All these new weapons to control crowds that have recently be created should start raising eyebrows. Just what types of crowds are the military intending to break up?

More on this topic on the link..
New Scientist

WEAPONS designed to fire electric bullets into crowds are being developed for police and border protection agencies in the US.

The Homeland Security Advanced Research Projects Agency, the domestic equivalent of the defence agency DARPA, has launched an innovative less-lethal devices for law enforcement programme to radically expand the capabilities of electric shock weapons.

Existing stun weapons, such as the Taser, typically fire a pair of darts trailing current-carrying wires to shock the target, with a maximum range of about 7 metres.

The HSARPA programme aims to develop wireless weapons that can be used over greater distances in spaces such as an auditorium, a city street or a sports stadium.

Lynntech of College Station, Texas, is developing a projectile that can be fired from a shotgun or 40-millimetre grenade launcher.
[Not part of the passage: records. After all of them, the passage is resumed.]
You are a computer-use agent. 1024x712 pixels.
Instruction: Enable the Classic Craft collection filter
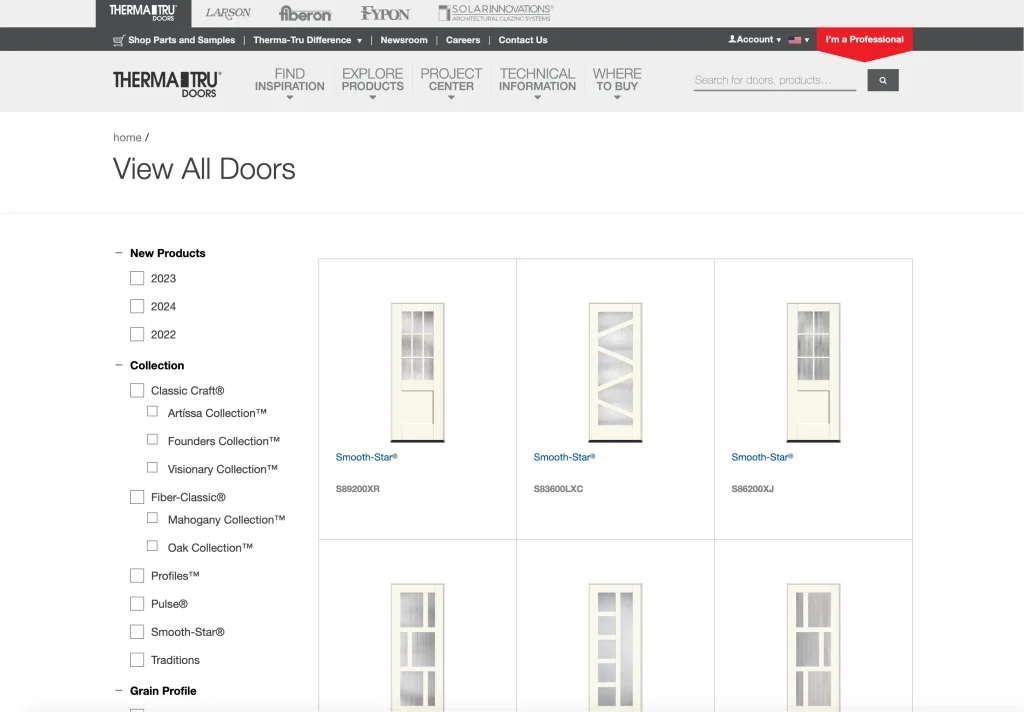coord(137,390)
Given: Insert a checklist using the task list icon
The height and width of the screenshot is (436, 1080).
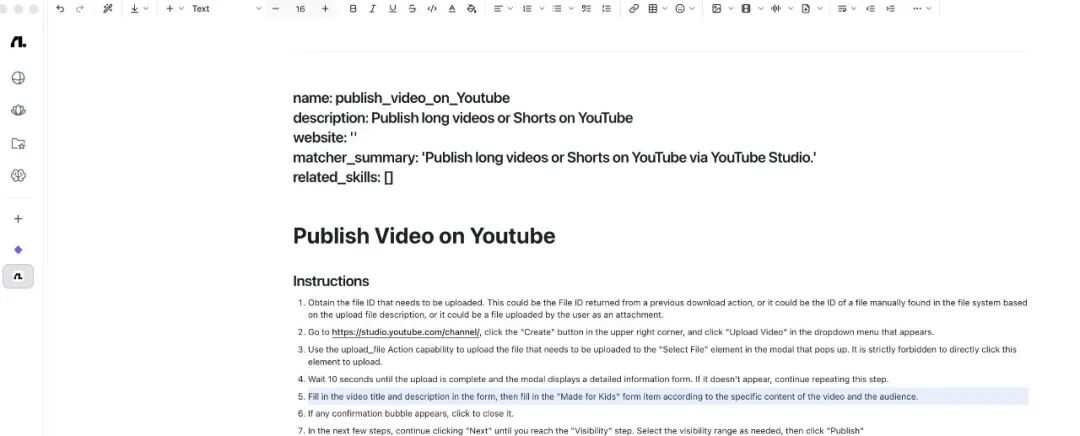Looking at the screenshot, I should [x=586, y=9].
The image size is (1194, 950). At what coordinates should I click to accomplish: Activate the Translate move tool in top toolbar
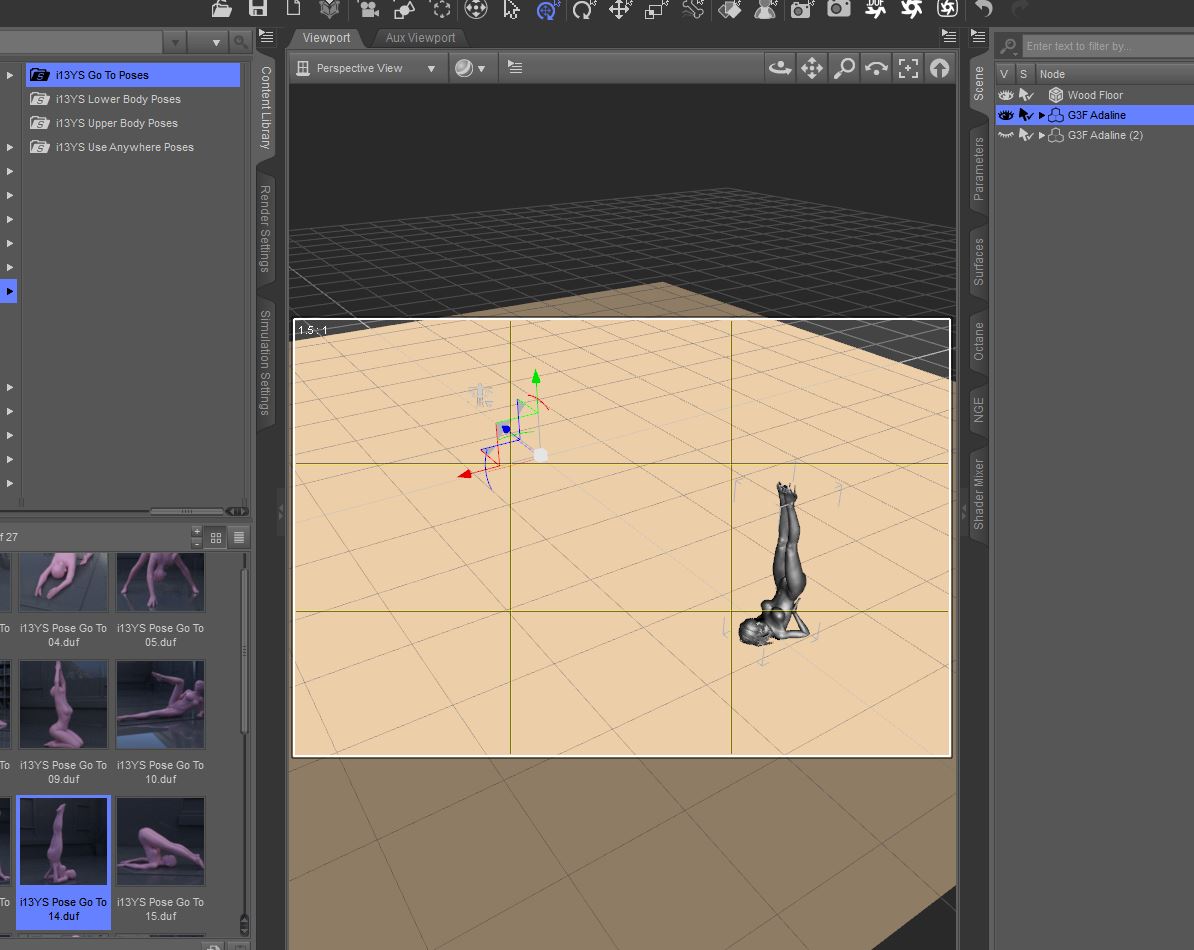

Grenade launchers are already used by riot police to fire tear gas and baton rounds.

... Quote:
On impact, the device sticks to the target and delivers an 80,000-volt shock for 7 seconds, using a pulsed delivery similar to that used by Tasers. Further shocks can be triggered via remote control.


Brian Hennings, system integration group leader at Lynntech, would not reveal how the projectile sticks to the person, although other weapons designed to adhere often use hooks or barbs. The biggest problem was making the device non-lethal at minimum range, yet effective at maximum range, he says.

Hennings claims Lynntech has solved this by ensuring that its round's kinetic energy is low enough to meet the safety requirement at close range.

As the projectile does not rely on impact with the body to incapacitate the person, it does not need to be fired at very high velocity. The weapon's maximum range is measured in tens of metres, the company says.